[Saved data entries]
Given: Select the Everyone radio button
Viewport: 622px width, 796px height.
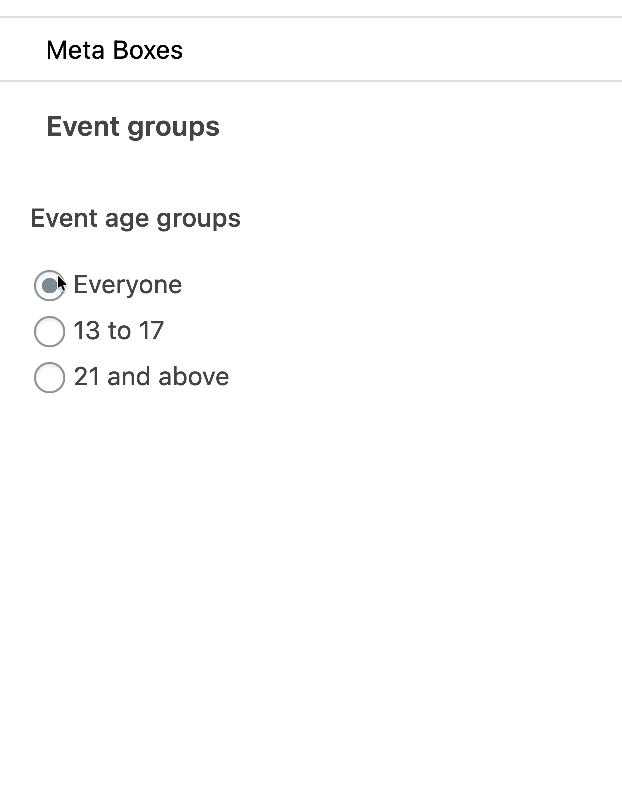Looking at the screenshot, I should (x=49, y=286).
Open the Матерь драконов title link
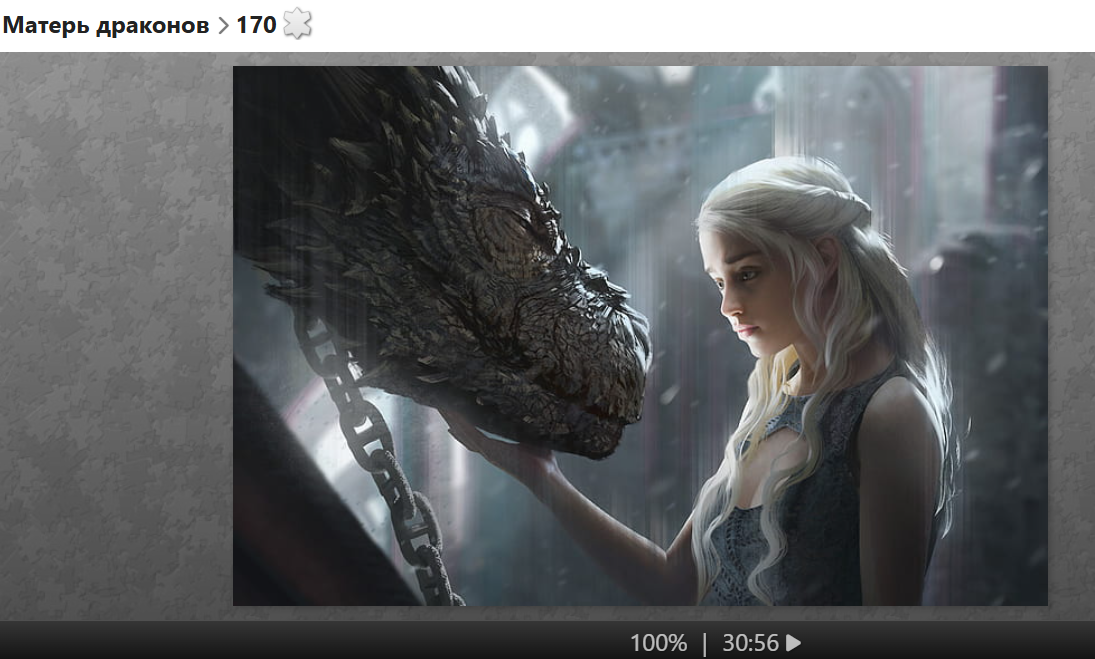The image size is (1095, 659). point(105,26)
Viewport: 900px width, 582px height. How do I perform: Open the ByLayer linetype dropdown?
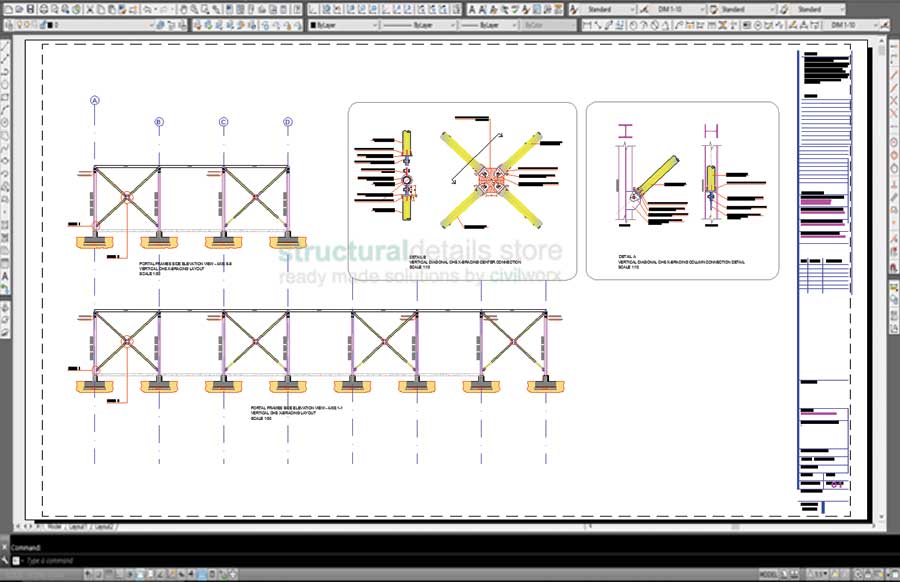[452, 23]
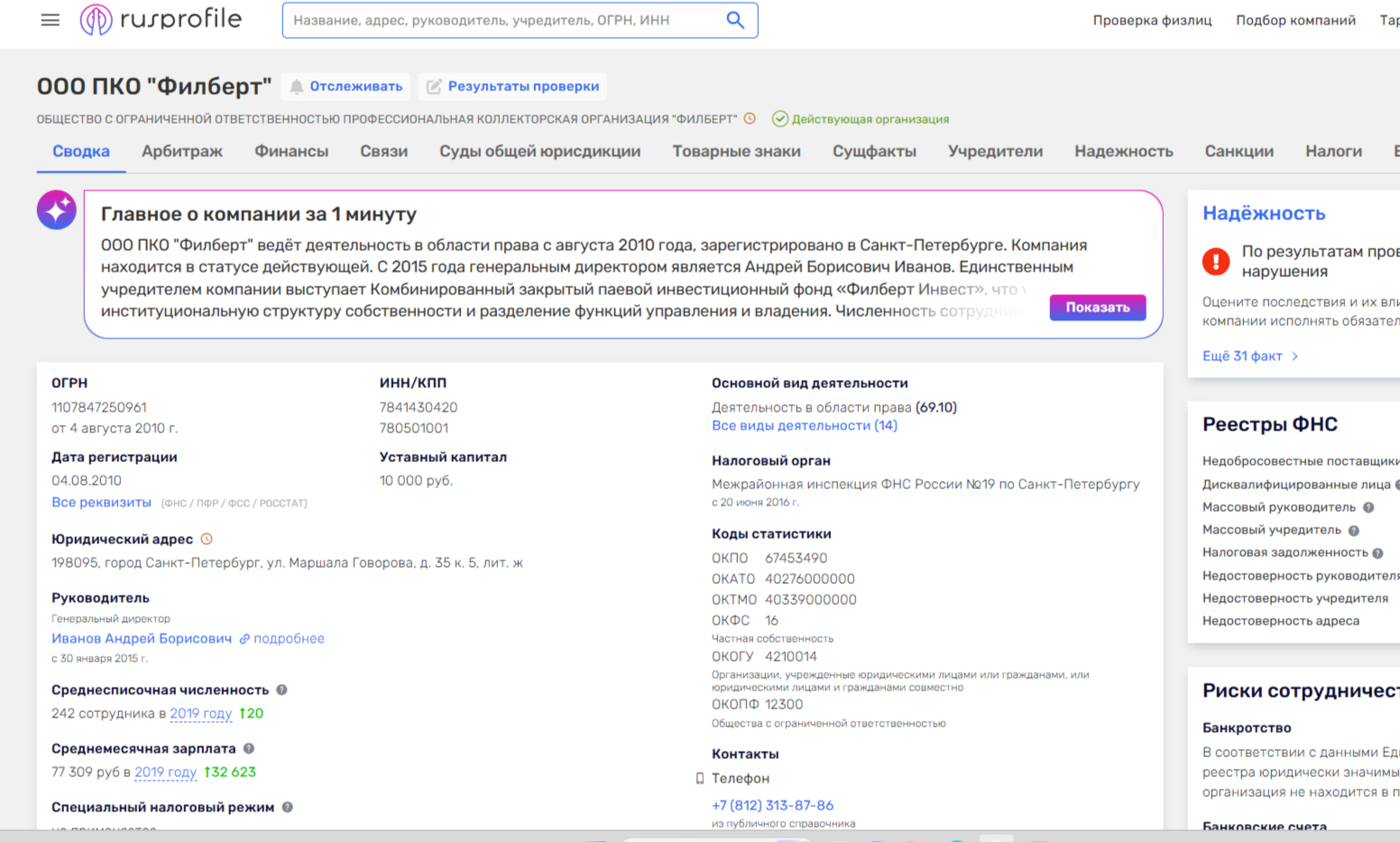1400x842 pixels.
Task: Click the rusprofile logo
Action: (161, 19)
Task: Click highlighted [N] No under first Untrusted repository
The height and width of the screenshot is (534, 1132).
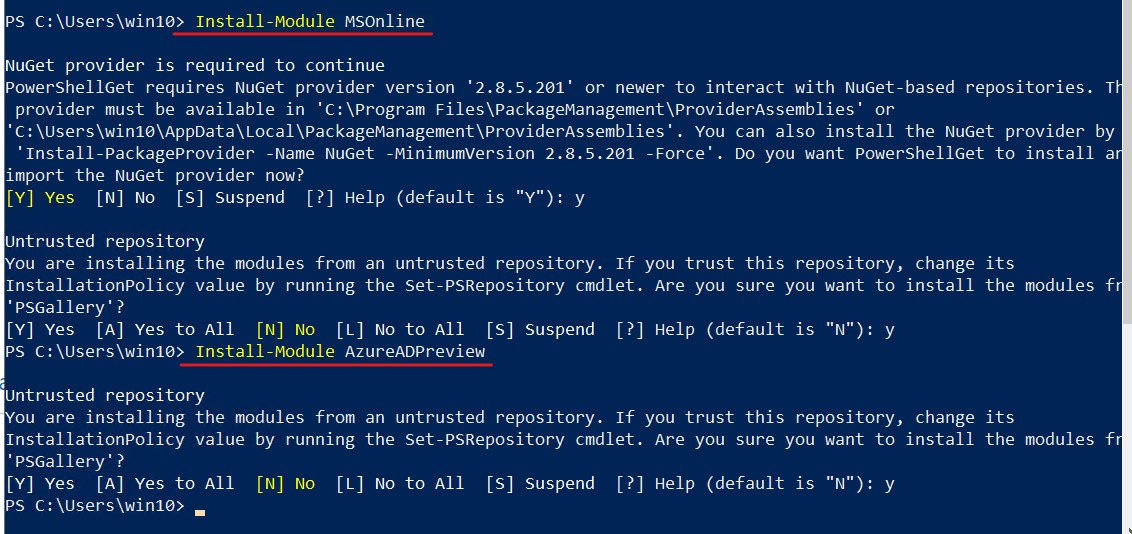Action: pyautogui.click(x=285, y=330)
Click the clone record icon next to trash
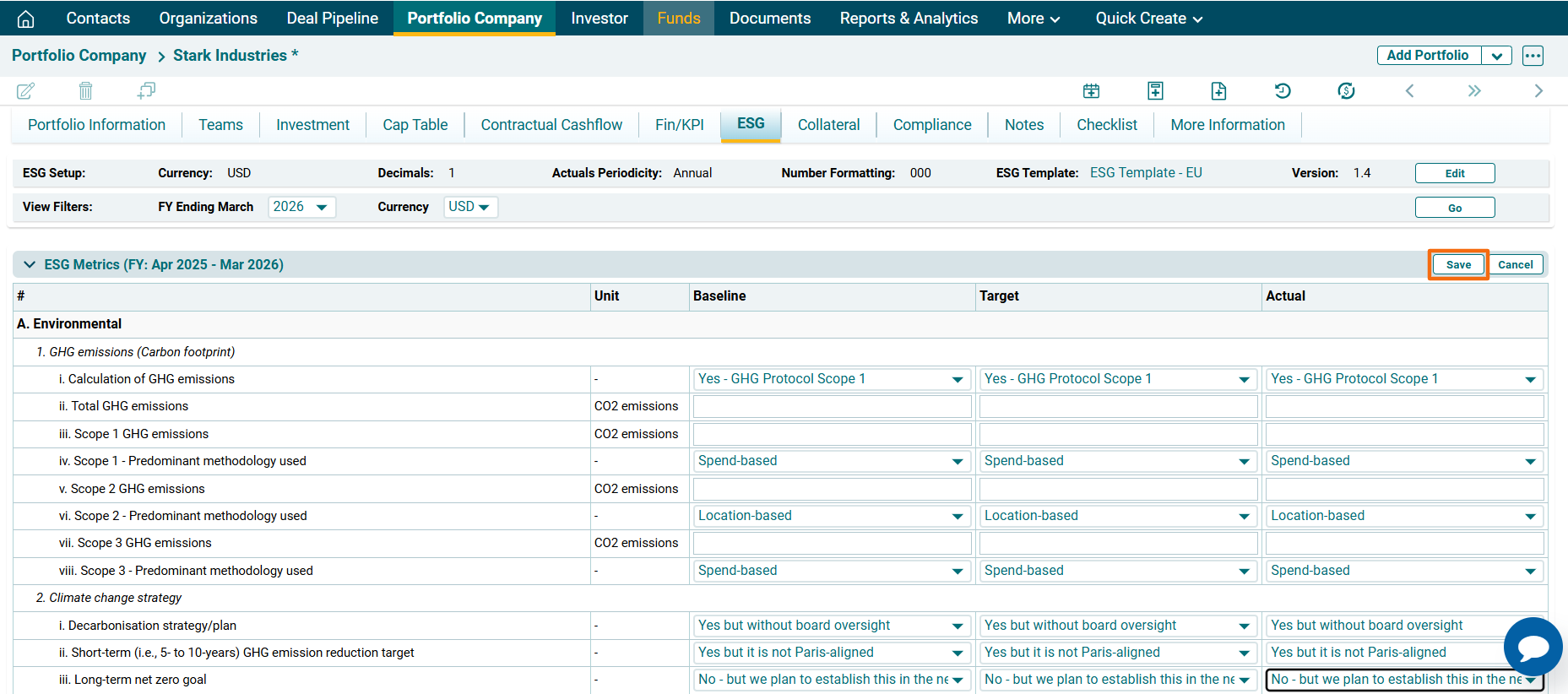 146,90
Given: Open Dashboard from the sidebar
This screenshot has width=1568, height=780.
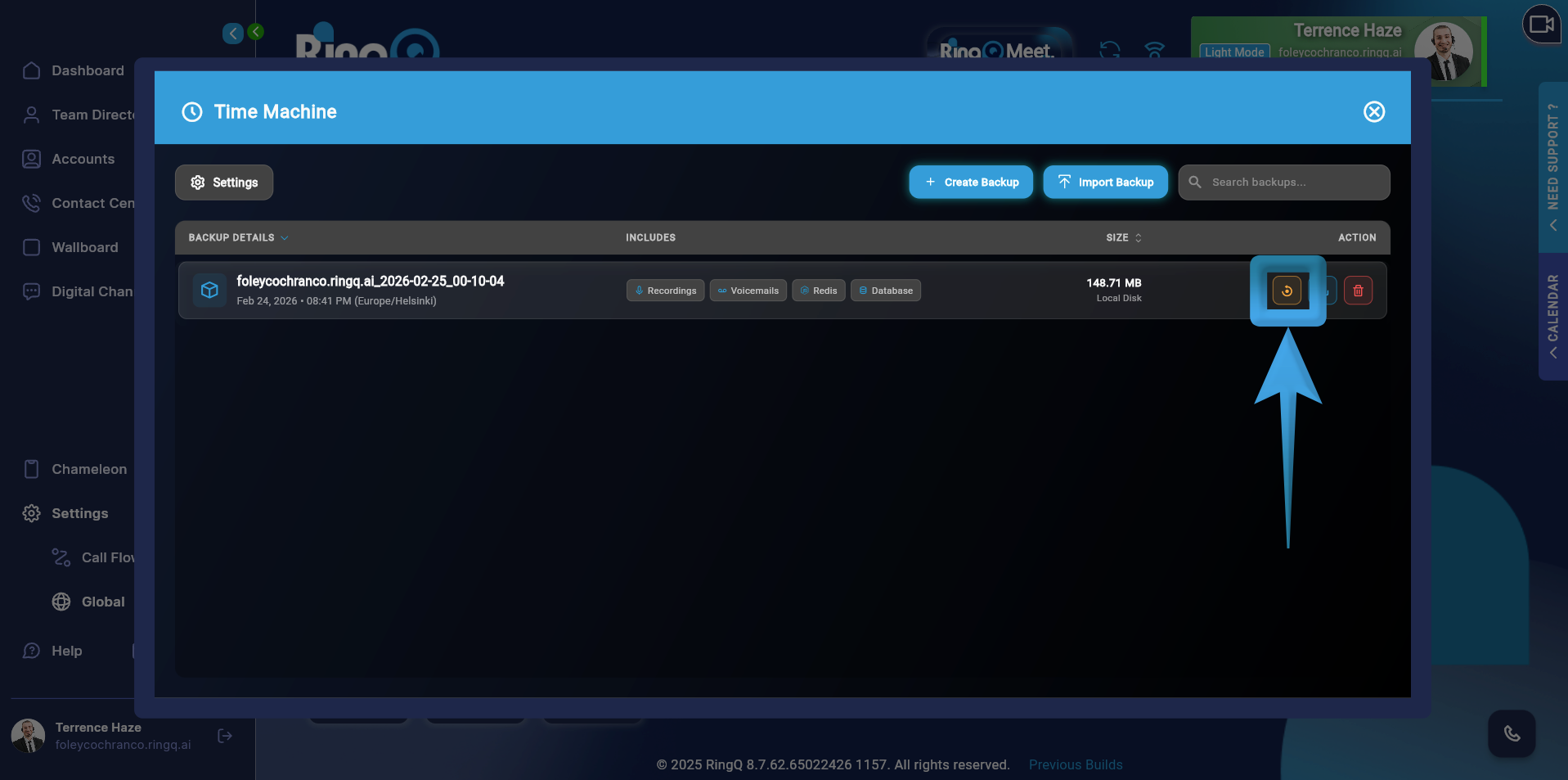Looking at the screenshot, I should coord(88,70).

**WORK INSTRUCTION**: Every line above should be output exactly, except for the pictures.

**SOLUTION FOR THIS EXERCISE**:
Given: Select the Everyone radio button
Viewport: 622px width, 796px height.
Looking at the screenshot, I should (x=49, y=286).
Open the Матерь драконов title link
The image size is (1095, 659). point(105,26)
Viewport: 900px width, 582px height. How do I perform: Open the ByLayer linetype dropdown?
[452, 23]
1400x842 pixels.
Task: Click the rusprofile logo
Action: (161, 19)
Task: Click highlighted [N] No under first Untrusted repository
The height and width of the screenshot is (534, 1132).
Action: pyautogui.click(x=285, y=330)
Click the clone record icon next to trash
 146,90
Given: Open Dashboard from the sidebar
This screenshot has width=1568, height=780.
Looking at the screenshot, I should coord(88,70).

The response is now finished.